Does Spring Fever Exist In South Florida?

As I write this, I’m sitting on the patio by the pool, enjoying one of the last cold fronts to reach all the way down the Florida peninsula. The temperature is hovering around 80 degrees and there’s a coolness on the breeze.

It’s delightful! It’s the most perfect spring day in May — make that the most perfect northern spring day in May, because this is March in Florida.

As a New York gardener, I loved spring — the buzz of glimpsing the first flush of green, eyeing new sprouts pushing up from the what’s left of winter leaves, and celebrating the return of color. I also remember the frustration, especially when the best-laid weekend garden plans were sideswiped by another of winter’s icy grasps.

As a Florida gardener, though, I have two seasons of spring-like weather, winter and spring, and I live with color all year long.  An example is the bromeliad (above), which has been putting on a flower show for weeks. With this in mind, is it possible to still have spring fever in South Florida?

The answer is a simple yes.

Very often, friends and family will say they could never live in South Florida because they would miss the change of seasons. I worried about that myself when I moved to zone 10B/11. Gardeners here, though, have taught me there are changes, but one has to know where to look. So, this is where I look when I’m walking and working around my garden.

While I may not have a first flush of green — because it’s always green here — some plants manage provide that thrill. Take, for example, the lightbulb plant. Over the winter months, the lightbulb plant was covered with long, draping panicles of white flowers.

These were followed by seedpods, which I think are the happiest looking seedpods in the world.

While the seedpods ripened, the leaves on the plant turned yellow and fell from its branches.  I was concerned at first, but decided to just let nature do its thing. After all, these leaves had been on the plant since last year and they must be tired. With spring’s arrival, new leaves have begun to emerge.

Traditional bulbs — like tulips and daffodils — are impossible to grow here. Although they’re sold in supermarkets and box stores, they’re best as indoor houseplants and then trashed after flowering — unless someone wants to go to the trouble of refrigerating the bulbs to trick them into winter. I once did that with hyacinths, but they petered out after two or three seasons.
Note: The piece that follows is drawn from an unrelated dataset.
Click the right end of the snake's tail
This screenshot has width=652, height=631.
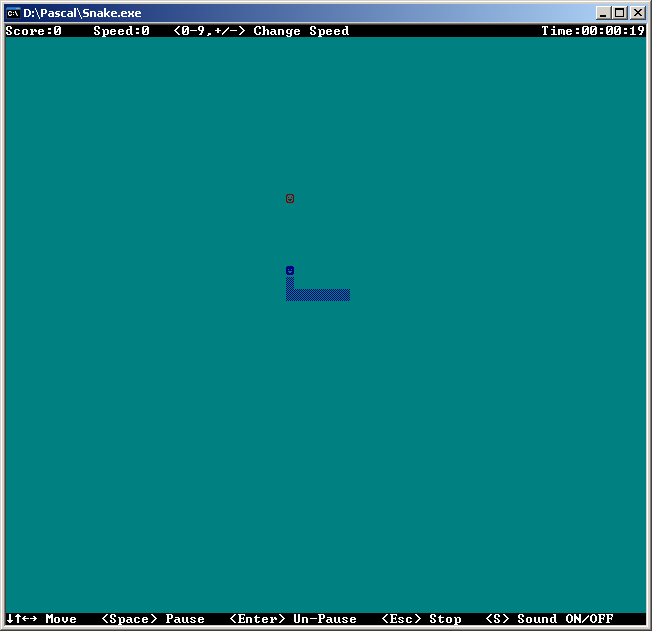click(x=346, y=295)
A bulb that does very well here is amaryllis. Normally grown as a potted houseplant in northern areas, amaryllis is very happy to be planted outside here. This one set buds for the first time this year.

Then, in a matter of days, this happened.

In New York, there were certain plants — like forsythia — that heralded spring’s arrival. In my Florida garden, I have “lobster claw” heliconia. For much of the year, the banana-like leaves are shredded and torn by the prevailing winds. By springtime, the battered leaves look like delicate curls of aged paper.

Then, right on schedule with spring, new leaves and flowers start to emerge.

What would spring be without a little garden cleanup? Although I weed all year long — the weeds never, ever stop — the low humidity and cooler temps during this time of year make weeding a pleasure.

I’ve spent days and days pulling out sprouting areca palms, courtesy of the seeds dropped by my neighbor’s green wall of arecas. My satisfaction comes from pulling out the stem, desiccated seed, and root in one pull. If not, I run the risk of having the palm re-sprout a little bit thicker and stronger.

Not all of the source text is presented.